Tiga jam melewati lembah dan pekarangan warga, aku tidak mengindahkan instruksi pramuwisata. Saat istirahat, aku berpisah dan berharap Ben tidak menangkapku. Ingatan menjadi panduan satu-satunya dalam menemukan Kristal Api yang Frei cari. Tiga pohon, dua rumah tua... Semua kuingat bagaikan lirik lagu yang mendentum dalam irama yang penuh afeksi. Semua hanya keyakinan; aku yakin bahwa Kristal Api ada dan aku yakin... bahwa semua ini akan terbayarkan. Kehebohan pun tampak ketika aku kembali. Ben tampak resah, ia menggumam mengenai 'Keamanan' dan 'Tidak ada lagi ketua sepertimu'. Aku hanya tersenyum.
Di bandara, aku tidak memilih pulang. Aku menorehkan nama di tiket pergi menuju destinasi berbeda. Bingkisan cantik kupegang erat dilenganku; aku tak ingin mengecewakan Frei.
--
Angkasa begitu kusam kala kupandang dengan mata sendu. Seolah meninggalkan alur yang mengarahkanku kepada insekuritas yang aku sembunyikan dalam lubuk terdalam. Setiap menit berlalu bagaikan coretan tinta di atas kertas yang gagal; aku takut menemuinya.
Bagaimana bila ia sudah tidak mencintaiku?
Bagaimana bila ia sebenarnya kabur agar tidak menemuiku kembali?
Semua kutepis dengan logika dan anggur kaleng. Tidak, bila ia tidak menginginkan kehadiranku, harusnya ia pun tidak melontarkan satu dua patah kata. Terlebih ia mendorongku untuk mencari Kristal Api. Aku bersandar pada jendela. Syahdunya matahari yang terhalang kabut tidak juga mampu memusnahkan kegalauan yang menetap.
"Ini," ujarku terbata. "Untukmu."
Aku mengulangi kalimat itu selama berpuluh, ratus, hingga otak kehilangan kapasitas untuk mengingat. Lima jam perjalanan sudah cukup untuk memastikan bahwa aku bisa mengatakannya. Secara verbal, secara nyata. Aku akan membuktikan aku bisa mengajarinya bicara, sebagaimana dia bisa membantuku mempelajari lebih banyak kosakata.
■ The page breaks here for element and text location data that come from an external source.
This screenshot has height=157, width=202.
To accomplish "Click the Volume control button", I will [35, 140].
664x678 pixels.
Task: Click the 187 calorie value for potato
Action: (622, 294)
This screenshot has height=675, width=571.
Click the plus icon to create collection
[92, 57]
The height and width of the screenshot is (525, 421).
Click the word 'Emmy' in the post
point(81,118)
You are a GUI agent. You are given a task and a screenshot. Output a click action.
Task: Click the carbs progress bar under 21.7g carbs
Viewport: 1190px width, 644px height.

Reiheit yang terlahir dengan gangguan bahasa ekspresif, mampu bertahan di bangku kuliah sastra. Semua diukir oleh loyalitas Frei yang tak henti memaksaku melahap kamus setiap hari.
Aku menghubungi nomor Frei.
Nuut, nuut. Tidak ada jawaban.
Kucoba sekali lagi.
Nuut, nuut.
Aku duduk di sebuah halte. Sebuah negeri yang tak kukenal dan aku terjun ke dalamnya. Aneh, sedikit pun aku tidak menyesal datang kemari.
"Rei?"
Sebuah suara pria menyambutku dari sana. Jantungku berdegup kencang.
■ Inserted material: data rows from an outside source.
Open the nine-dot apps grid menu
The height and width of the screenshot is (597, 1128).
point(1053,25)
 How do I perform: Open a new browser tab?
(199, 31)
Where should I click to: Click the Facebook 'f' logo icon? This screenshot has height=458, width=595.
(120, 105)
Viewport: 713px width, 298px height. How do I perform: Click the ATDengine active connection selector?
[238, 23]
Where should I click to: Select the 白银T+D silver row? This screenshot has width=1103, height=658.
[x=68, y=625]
"Sore, Om... Frei?" Aku menelan ludah. Aku tidak melatih ini sebelumnya.
"Kamu dimana?" tanyanya kembali. Suaranya bergetar; ia terdengar khawatir.
"Di tempat Om..."
Pria itu terdiam dan berbicara dengan orang lain. Suaranya terlalu jauh, aku tak bisa mendengarnya. Kecemasan seolah menelanku perlahan.
Bagaimana bila Frei tidak mau menemuimu?
"Kamu ambil taksi di halte itu..." Pria itu memberikan instruksi perjalanan. Tidak terlalu rumit, aku menyadari keterbatasanku dalam mengingat sehingga setiap kata yang kudengar segera kuterjemahkan dalam tulisan. Pria itu juga mengajariku bagaimana berbicara dalam bahasa asing agar sampai ke tujuanku nanti.
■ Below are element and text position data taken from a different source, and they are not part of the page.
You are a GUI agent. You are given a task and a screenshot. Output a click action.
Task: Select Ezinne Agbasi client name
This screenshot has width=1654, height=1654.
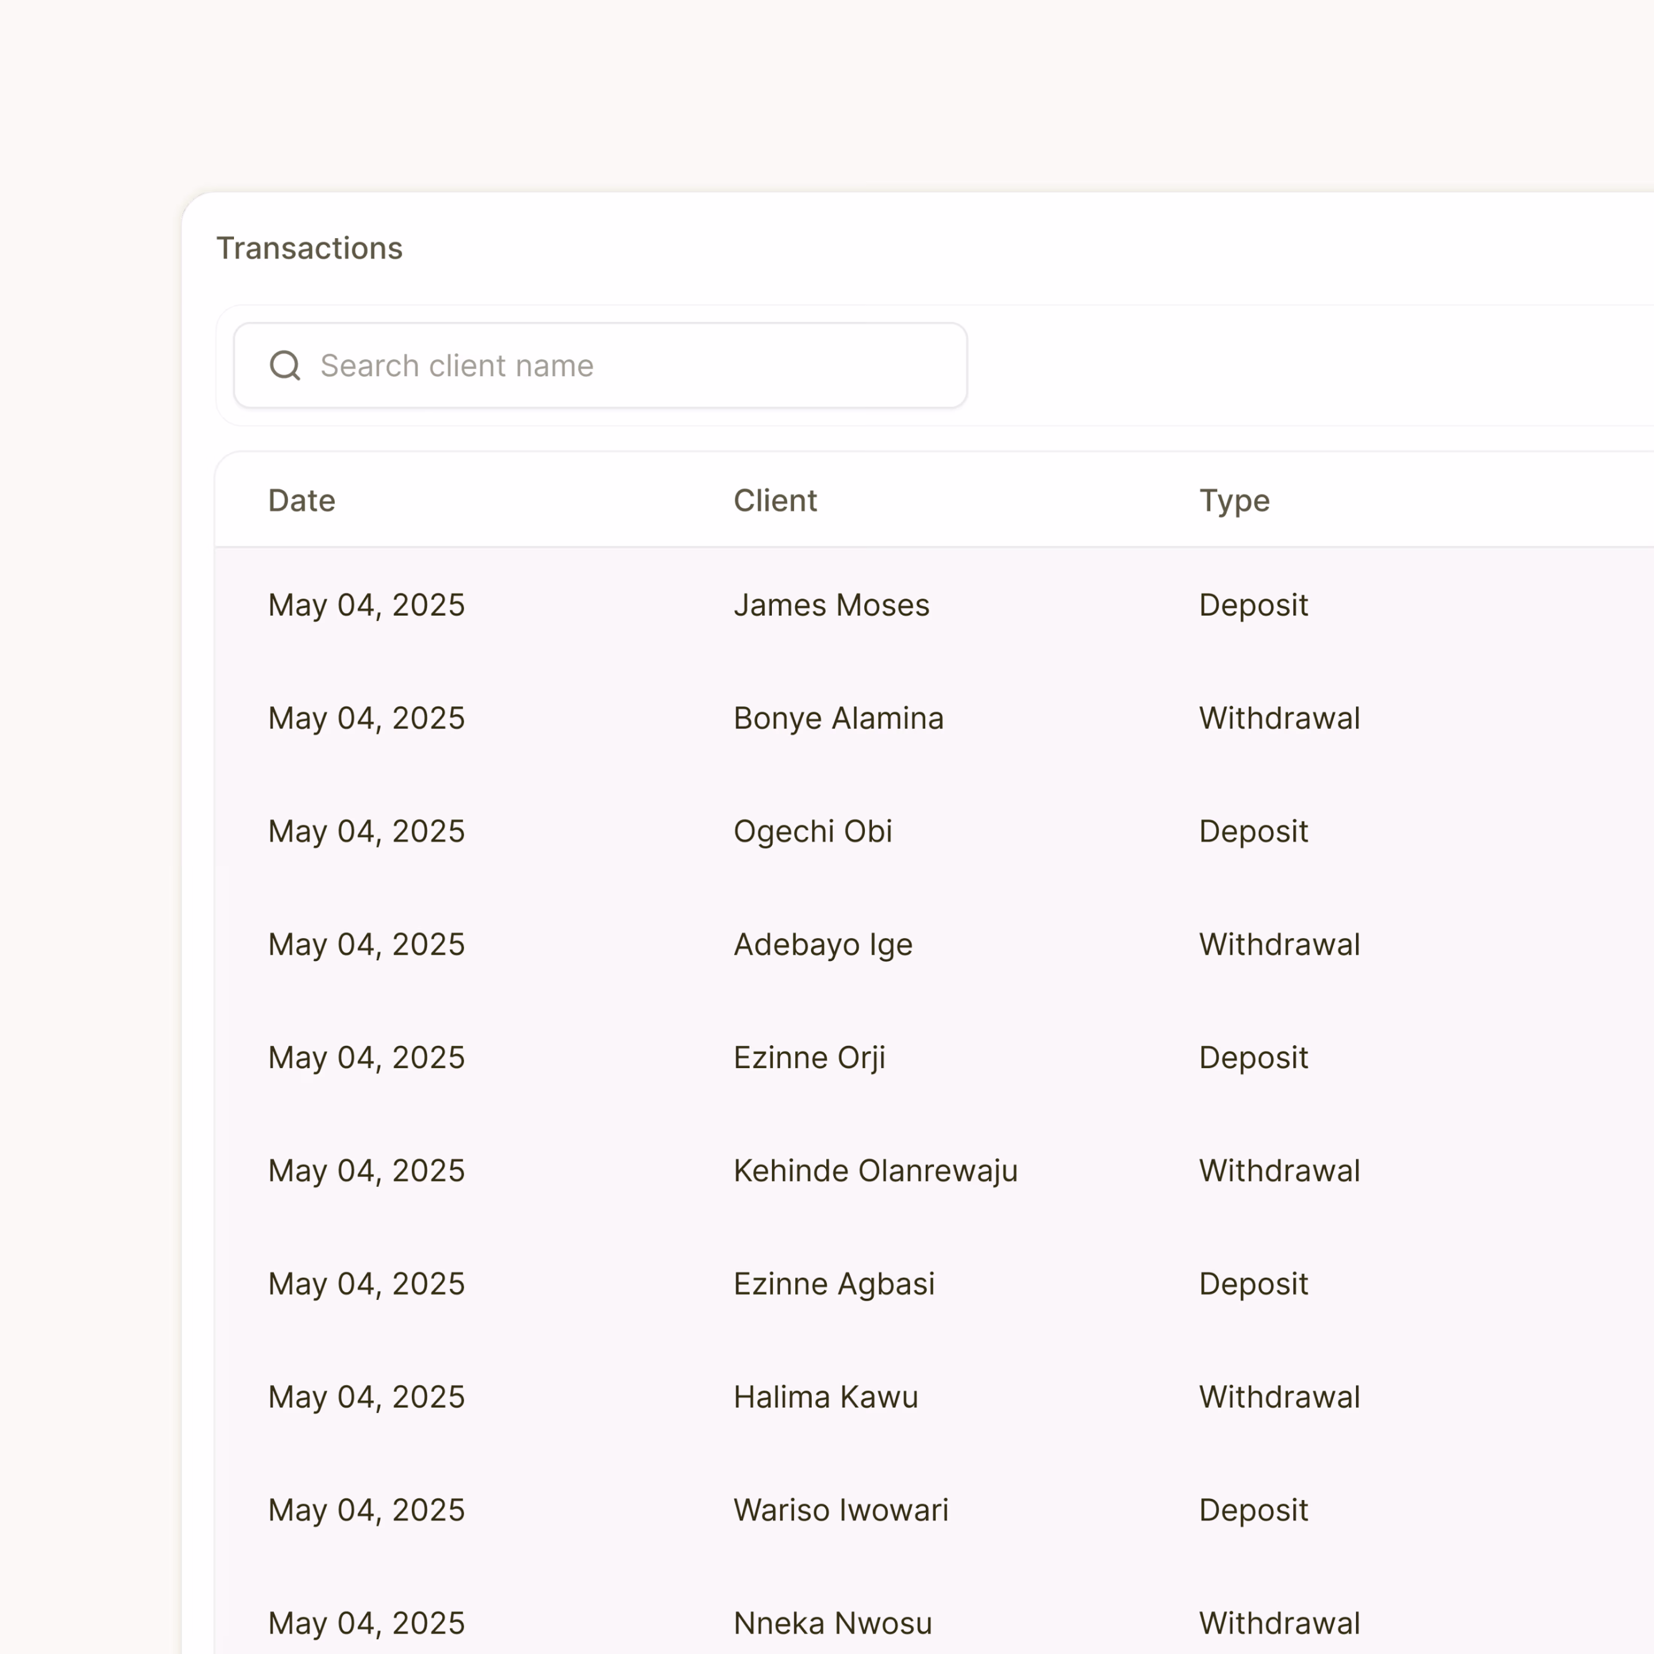coord(834,1283)
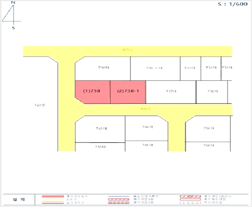
Task: Click the diagonal-hatched 1st-floor building legend symbol
Action: [119, 200]
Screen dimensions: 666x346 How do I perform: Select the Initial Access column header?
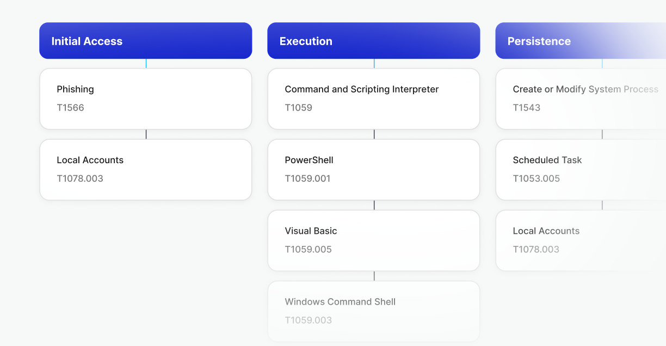coord(145,41)
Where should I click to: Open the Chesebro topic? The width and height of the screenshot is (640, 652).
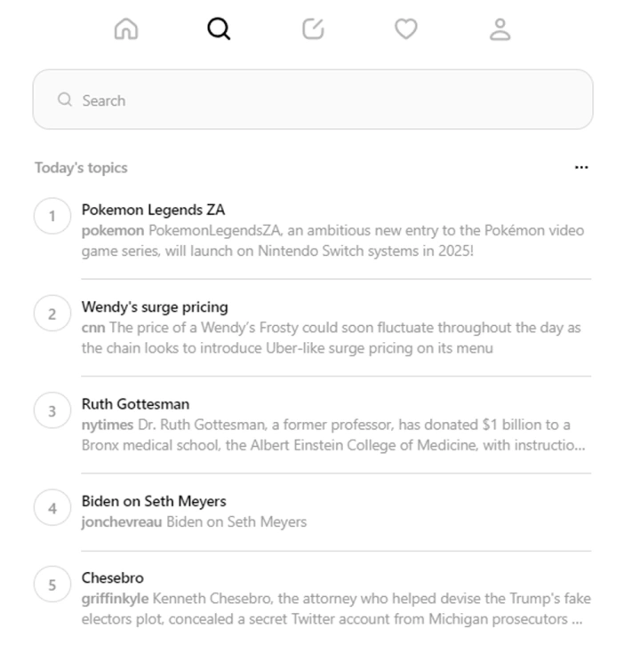coord(112,578)
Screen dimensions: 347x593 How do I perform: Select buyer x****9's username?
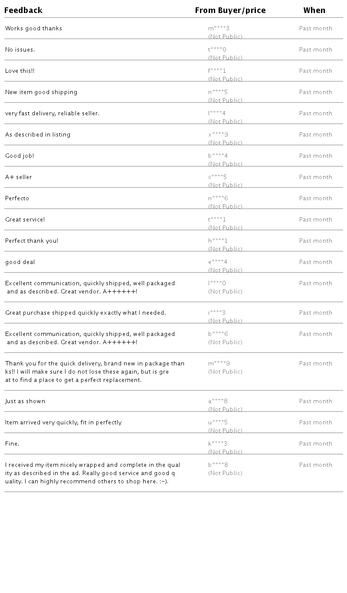(218, 135)
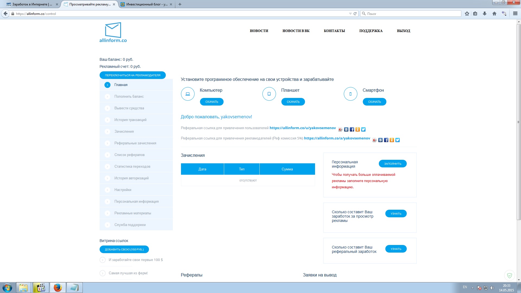Click 'ЗАПОЛНИТЬ' personal information button
Image resolution: width=521 pixels, height=293 pixels.
click(x=392, y=164)

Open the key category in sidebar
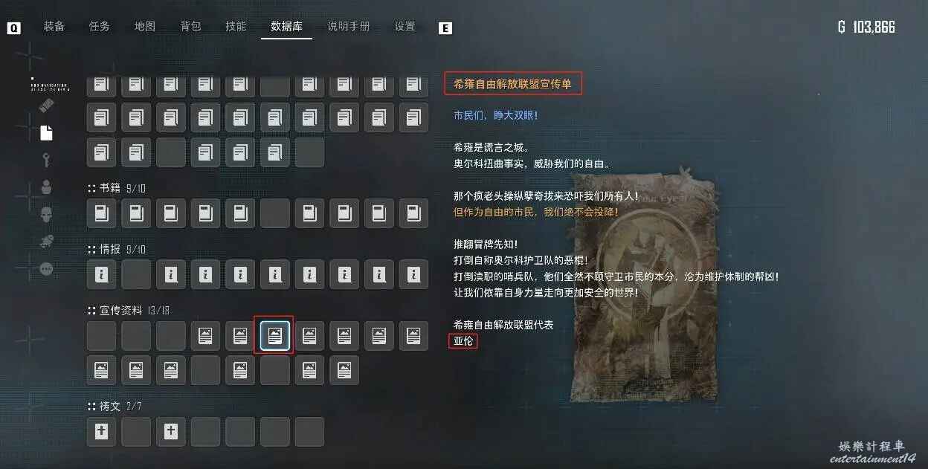[x=46, y=159]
Telepon ditutup. Aku mencari taksi yang diminta.
Ketika kendaraan berhenti, aku mendapati diriku di pekarangan sebuah rumah yang indah. Atapnya berwarna biru tua dengan dinding rumah dihiasi biru muda dan cokelat. Tidak ada pagar kecuali pembatas taman. Aku mulai mengetuk pintu kayu.
Pintu dibuka.
"Rei?"
Itu bukan Frei.
"Kau Rei, bukan?"
Wanita itu mengulang pertanyaannya. Tinggi, berambut merah, dan... bermata sembab. Aku tak bisa menemukan kalimat yang cocok jadi aku hanya mengangguk.
"Maaf." Ia menangis. "Maafkan aku...." Ia belum mengizinkanku masuk, tetapi ia menarik tanganku dan mengajakku ke sebuah ruang makan dengan jendela lebar di kedua ujungnya.
Aku hanya mengangkat alis ketika menemui tiga orang yang sama sekali tak kukenal.
"Maaf," ujar seorang pria yang duduk paling ujung. Ia memintaku untuk bergabung di meja makan. Gadis berambut itu masih menangis, dan ia sesekali meneriakkan "Maaf," "Bohong," dan "Sumpah". Seorang wanita paruh baya yang kuasumsikan adalah ibu dari gadis itu segera memeluknya.
"Nggak paham..." ujarku terbata-bata sambil menggeleng. Aku benar-benar tak tahu apa yang harus kulakukan, bahkan berkata. Udara terasa begitu berat oleh kesedihan. Cerahnya sore hari tidak mampu menetralisir mendung yang mengendap di dalam rumah.
"Frei sudah tidak di sini." ujar pria itu. "Frei... sudah tidak di dunia ini."
Aku berharap dalam satu kedipan mata aku masih ada di pesawat.
"Sudah sejak dua bulan lalu."
Ketika singa mengaum, kau mengenainya sebagai sebuah kemarahan. Tetapi kau tak pernah tahu bahwa mungkin saja ia bersedih.
Setidaknya itu pembelaanku ketika aku menghantam kaca jendela saat itu juga. Aku ingin menangis, tetapi tanganku berkata sebaliknya. Agresi adalah sebuah aksi yang mampu menyembunyikan ketakutan dan kesedihan. Kau takkan pernah tahu apa yang ada di hati seseorang yang marah. Namun mereka tidak marah, tidak sedih. Gadis itu justru mendekat untuk memelukku tetapi aku terlalu takut dengan sentuhan manusia saat itu.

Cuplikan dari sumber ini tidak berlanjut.